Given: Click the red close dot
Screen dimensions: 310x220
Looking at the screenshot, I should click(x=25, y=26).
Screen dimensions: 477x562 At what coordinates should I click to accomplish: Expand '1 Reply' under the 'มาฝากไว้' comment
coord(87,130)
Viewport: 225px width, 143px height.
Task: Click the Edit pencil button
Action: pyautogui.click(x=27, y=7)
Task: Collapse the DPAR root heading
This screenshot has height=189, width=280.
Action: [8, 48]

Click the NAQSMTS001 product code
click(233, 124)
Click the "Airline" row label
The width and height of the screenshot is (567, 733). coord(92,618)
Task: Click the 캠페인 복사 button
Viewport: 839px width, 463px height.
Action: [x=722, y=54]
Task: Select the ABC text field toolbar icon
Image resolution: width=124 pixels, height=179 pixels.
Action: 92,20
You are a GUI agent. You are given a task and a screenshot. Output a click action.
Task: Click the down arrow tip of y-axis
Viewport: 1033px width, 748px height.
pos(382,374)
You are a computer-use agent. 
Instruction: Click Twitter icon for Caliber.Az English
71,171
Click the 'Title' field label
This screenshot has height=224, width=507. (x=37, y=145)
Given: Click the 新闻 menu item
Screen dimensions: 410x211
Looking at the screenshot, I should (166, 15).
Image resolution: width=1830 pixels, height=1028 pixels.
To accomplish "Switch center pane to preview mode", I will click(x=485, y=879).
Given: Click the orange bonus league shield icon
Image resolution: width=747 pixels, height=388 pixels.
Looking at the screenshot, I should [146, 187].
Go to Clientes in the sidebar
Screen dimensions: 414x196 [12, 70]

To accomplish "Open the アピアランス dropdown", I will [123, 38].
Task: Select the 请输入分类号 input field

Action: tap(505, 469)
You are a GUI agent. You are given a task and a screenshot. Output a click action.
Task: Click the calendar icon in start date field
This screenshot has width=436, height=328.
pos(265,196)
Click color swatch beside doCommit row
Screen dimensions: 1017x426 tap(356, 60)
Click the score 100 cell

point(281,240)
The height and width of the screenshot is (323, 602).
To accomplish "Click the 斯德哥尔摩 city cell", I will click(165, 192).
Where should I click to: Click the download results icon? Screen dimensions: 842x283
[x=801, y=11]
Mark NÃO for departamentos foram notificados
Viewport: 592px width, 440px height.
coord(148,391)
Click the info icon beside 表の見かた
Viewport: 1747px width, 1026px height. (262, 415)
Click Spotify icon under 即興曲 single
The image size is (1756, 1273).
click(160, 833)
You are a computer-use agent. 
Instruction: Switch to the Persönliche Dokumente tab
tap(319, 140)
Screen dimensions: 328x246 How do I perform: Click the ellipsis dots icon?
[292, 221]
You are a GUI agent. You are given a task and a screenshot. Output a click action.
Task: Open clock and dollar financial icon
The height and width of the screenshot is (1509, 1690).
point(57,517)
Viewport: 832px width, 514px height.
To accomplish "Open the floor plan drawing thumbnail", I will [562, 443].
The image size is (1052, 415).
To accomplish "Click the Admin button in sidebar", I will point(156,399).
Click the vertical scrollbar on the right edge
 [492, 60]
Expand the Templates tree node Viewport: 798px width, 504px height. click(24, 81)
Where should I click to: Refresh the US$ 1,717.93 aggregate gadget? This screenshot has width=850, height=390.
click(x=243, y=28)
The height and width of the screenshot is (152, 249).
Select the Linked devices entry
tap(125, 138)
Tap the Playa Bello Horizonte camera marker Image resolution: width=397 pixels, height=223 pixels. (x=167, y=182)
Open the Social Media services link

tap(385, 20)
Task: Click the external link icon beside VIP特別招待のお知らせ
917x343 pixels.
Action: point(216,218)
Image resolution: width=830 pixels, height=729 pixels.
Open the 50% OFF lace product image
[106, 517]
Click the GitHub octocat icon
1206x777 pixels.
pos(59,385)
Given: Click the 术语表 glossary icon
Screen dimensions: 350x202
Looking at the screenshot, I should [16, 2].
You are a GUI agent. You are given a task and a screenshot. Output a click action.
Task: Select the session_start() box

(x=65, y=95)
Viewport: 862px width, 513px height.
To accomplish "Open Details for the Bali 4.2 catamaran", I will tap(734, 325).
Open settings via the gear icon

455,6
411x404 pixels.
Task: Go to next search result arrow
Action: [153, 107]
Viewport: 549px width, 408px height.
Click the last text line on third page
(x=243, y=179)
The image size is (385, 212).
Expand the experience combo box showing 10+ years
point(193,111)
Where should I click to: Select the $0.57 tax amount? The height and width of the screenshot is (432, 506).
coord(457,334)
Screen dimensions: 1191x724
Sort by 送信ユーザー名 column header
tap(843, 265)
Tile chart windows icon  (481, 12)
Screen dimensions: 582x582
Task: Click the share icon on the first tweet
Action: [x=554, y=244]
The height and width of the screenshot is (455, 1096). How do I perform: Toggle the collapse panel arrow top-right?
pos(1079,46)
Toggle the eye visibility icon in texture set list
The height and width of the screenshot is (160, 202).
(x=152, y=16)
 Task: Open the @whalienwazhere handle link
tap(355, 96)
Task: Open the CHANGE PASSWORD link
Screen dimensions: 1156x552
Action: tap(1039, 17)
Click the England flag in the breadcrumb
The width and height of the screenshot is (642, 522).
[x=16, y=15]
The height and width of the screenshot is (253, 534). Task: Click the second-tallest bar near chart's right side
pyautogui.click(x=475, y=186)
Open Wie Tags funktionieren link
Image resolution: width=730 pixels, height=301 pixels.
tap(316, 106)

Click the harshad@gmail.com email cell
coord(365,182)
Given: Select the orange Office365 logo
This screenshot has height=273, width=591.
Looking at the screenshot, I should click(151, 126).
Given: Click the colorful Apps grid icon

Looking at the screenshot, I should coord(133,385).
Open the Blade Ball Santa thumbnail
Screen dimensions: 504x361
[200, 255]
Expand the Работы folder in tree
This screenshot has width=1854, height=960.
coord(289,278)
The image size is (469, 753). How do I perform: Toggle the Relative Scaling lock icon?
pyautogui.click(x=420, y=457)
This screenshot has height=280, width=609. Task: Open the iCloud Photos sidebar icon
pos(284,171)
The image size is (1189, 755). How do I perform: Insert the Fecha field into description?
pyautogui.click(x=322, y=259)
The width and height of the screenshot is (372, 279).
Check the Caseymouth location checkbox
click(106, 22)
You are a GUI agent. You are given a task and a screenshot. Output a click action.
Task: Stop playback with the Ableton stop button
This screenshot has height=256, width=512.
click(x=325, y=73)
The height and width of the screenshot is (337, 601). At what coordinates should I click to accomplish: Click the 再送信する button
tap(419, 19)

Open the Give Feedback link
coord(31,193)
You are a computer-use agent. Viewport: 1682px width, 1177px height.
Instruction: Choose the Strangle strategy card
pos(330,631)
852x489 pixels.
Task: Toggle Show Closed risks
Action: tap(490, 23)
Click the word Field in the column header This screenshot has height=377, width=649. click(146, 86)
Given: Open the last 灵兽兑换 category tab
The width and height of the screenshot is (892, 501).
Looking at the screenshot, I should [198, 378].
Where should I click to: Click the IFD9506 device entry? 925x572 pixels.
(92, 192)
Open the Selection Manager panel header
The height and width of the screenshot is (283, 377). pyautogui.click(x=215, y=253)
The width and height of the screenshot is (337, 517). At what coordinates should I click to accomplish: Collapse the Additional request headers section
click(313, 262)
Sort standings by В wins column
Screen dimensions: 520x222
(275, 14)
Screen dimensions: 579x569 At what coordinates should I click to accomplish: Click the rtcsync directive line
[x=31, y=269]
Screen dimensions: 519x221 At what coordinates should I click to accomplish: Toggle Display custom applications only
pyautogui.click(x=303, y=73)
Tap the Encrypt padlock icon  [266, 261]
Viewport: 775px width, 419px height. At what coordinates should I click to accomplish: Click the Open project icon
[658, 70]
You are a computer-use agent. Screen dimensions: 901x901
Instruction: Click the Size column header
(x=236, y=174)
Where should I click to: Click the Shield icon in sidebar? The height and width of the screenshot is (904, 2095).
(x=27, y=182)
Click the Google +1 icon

□ □ □ □ □

Please reproduce, character for character, the part of the records that opens with the line containing "You are a computer-use agent. Viewport: 1682px" and closes with the line containing "Click the word", with both of those lines included.

You are a computer-use agent. Viewport: 1682px width, 1177px height.
Instruction: Choose the Strangle strategy card
pos(330,631)
852x489 pixels.
Task: Toggle Show Closed risks
Action: tap(490, 23)
Click the word Field in the column header This screenshot has height=377, width=649. click(146, 86)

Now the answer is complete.